■ **Given problem**
Please output the lines below as a JSON list of strings, one string per line, skipping blank lines. Leave the pictures out.

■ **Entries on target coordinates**
* Start *

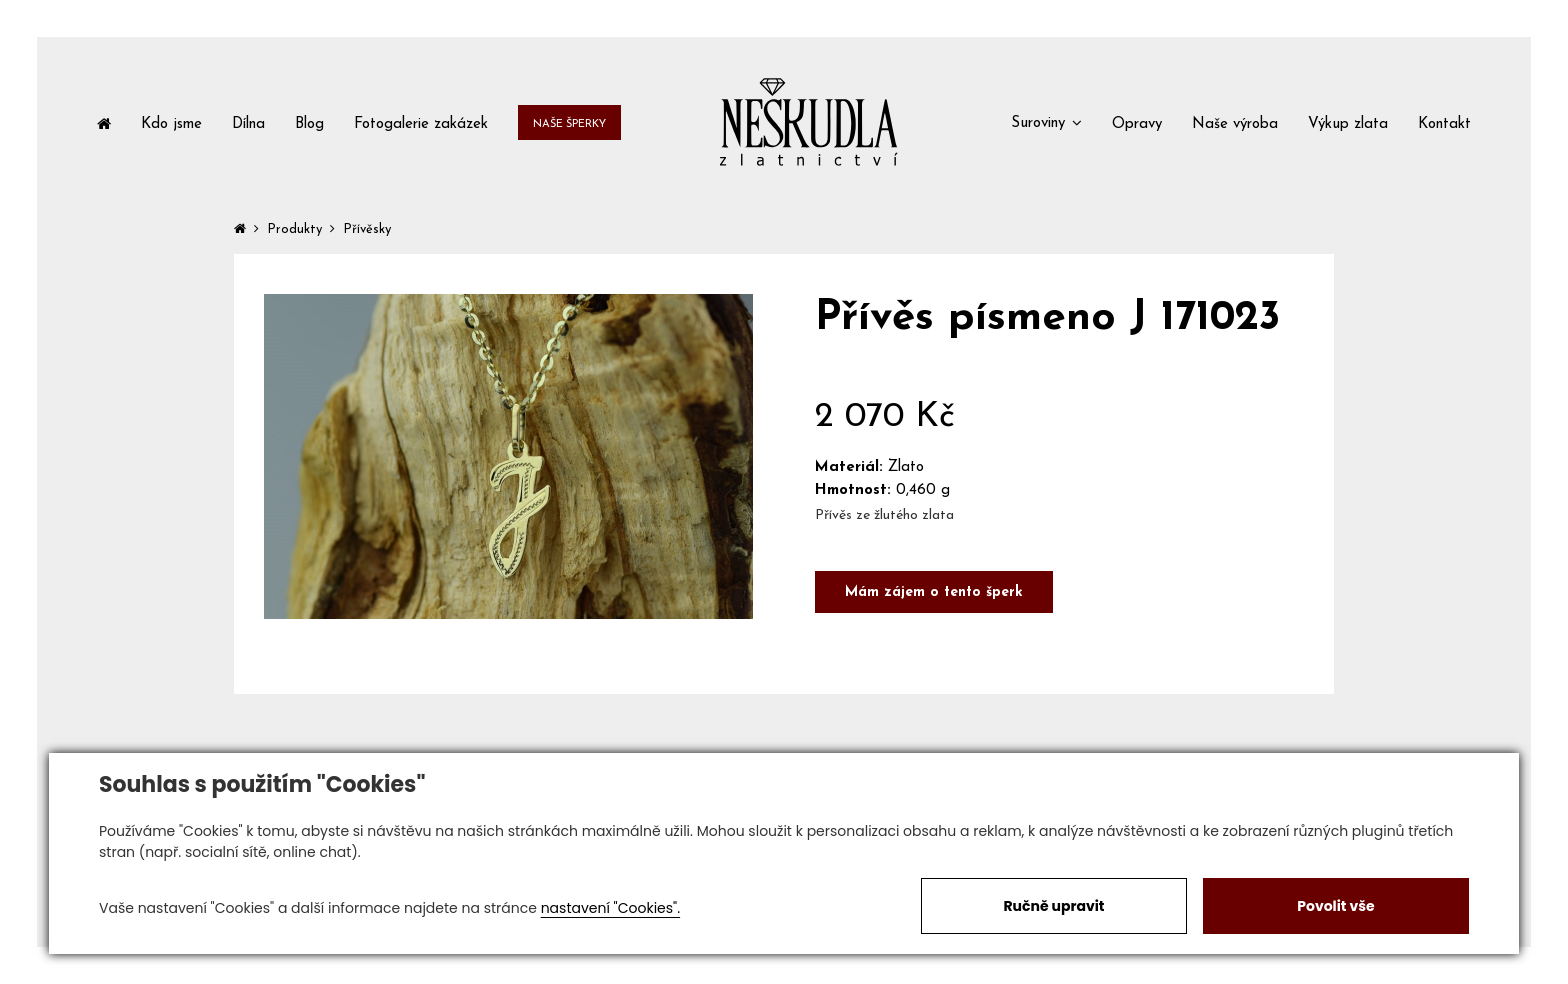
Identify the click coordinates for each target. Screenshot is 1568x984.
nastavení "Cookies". (610, 908)
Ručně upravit (1053, 906)
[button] (1046, 122)
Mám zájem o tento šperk (934, 592)
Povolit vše (1335, 906)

* End *

■ **Exercise result**
[
  "Identify the click coordinates for each target. Screenshot is 1568x984.",
  "nastavení \"Cookies\". (610, 908)",
  "Ručně upravit (1053, 906)",
  "[button] (1046, 122)",
  "Mám zájem o tento šperk (934, 592)",
  "Povolit vše (1335, 906)"
]